If I'm about to send something off to sequencing, and my main question is about splicing, am I better off with 75 bp pair-end reads or 150 bp single end?
I understand that paired-end is better than single end, and longer is better than shorter, but if I'm weighting between the two, which should I prioritze for splicing detection, longer reads or paired end?
Hi,
Assuming the sequencing template library is ~300bp (median), then a 75x2 PE data is effectively giving you information of 75 + 75 + the insert size of ~150 = ~300bp of the genome/transcriptome.

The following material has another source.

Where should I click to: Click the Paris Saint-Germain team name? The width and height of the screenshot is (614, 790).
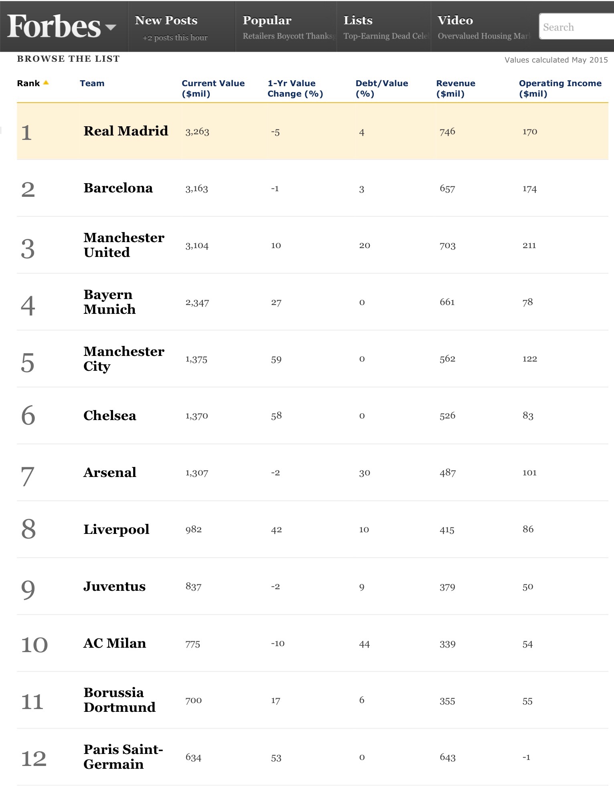click(x=123, y=757)
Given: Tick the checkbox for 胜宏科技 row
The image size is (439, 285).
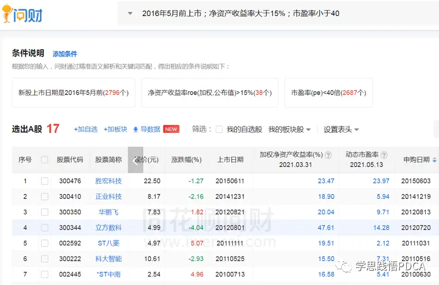Looking at the screenshot, I should coord(44,181).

Admittedly, in practice, the avg. insert size you get is mostly << 150bp as the template lib. size selection does give you many << 300bp templates.
Having said that, as far as I undstnd, a 75X2 PE should give more "information" than a 150bp SE.
Also, if the organism in concern has repetitive seq. content in the transcriptome, it helps I think to have a larger "info" content in data like a 75X2 PE or a 100X2 PE.
I am not sure if a longer read size of 150bp as a SE alone would be more effective in tackling repetitive content at mapping step.
Definitely paired-end. There is no advantage of SE over PE and PE ensures exact knowledge of the position of the fragment ends in the genome/transcriptome. Also, some tools such as salmon can now tackle GC bias with PE information, though this is mainly for DEG analysis, not sure if one can/should use this for splicing analysis, not my field.
This answers my question perfectly. Thank you!